→ **Task description**
Could you filter the records below and keep only the lines with the word "agent"?

——

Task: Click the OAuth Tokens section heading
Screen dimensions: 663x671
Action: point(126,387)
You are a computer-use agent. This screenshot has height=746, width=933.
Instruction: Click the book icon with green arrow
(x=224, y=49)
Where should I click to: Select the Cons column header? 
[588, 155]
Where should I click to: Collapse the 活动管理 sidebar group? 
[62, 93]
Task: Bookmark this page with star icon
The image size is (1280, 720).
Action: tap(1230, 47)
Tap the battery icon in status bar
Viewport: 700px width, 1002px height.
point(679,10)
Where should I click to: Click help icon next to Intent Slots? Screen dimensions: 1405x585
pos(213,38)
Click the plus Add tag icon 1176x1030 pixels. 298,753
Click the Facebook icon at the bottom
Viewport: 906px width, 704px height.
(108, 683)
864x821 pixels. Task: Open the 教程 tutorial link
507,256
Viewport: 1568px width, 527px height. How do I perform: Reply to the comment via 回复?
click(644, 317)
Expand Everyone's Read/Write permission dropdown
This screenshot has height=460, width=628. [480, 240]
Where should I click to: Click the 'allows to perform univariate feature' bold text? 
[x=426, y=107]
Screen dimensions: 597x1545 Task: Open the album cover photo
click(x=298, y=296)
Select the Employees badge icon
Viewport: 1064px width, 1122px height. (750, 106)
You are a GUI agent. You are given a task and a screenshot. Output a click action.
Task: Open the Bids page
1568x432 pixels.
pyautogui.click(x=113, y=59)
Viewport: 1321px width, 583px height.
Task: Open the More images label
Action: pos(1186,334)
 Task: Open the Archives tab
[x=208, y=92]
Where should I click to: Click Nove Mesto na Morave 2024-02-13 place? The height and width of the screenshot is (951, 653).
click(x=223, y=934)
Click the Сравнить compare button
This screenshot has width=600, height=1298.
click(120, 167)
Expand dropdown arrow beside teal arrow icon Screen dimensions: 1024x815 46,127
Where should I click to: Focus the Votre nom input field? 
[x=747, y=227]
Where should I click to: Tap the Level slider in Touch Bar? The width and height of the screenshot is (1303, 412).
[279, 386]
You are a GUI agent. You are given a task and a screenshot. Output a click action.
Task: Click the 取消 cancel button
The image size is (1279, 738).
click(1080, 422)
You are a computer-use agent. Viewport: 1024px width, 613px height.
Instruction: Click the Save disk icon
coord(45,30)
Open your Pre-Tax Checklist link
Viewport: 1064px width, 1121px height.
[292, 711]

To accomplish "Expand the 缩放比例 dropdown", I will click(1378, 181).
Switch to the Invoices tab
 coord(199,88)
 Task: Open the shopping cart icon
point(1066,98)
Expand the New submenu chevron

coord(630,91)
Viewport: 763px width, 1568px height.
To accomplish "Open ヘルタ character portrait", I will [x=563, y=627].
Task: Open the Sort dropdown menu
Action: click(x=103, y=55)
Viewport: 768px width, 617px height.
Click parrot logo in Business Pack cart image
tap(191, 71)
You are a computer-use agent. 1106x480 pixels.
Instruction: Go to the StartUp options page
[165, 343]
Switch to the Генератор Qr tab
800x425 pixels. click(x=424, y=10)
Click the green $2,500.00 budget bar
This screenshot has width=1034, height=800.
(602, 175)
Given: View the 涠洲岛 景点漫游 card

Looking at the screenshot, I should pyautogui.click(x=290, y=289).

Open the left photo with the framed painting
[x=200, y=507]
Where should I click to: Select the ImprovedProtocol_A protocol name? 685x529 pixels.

——

→ **Exercise answer**
You are a computer-use agent. This screenshot has height=746, width=933.
You are a GUI agent. You are given a task and a screenshot. Output a click action.
You are a GUI agent. You are given a task and a screenshot. Output a click action.
You are a computer-use agent. Viewport: 1024px width, 613px height.
You are a computer-use agent. 1106x480 pixels.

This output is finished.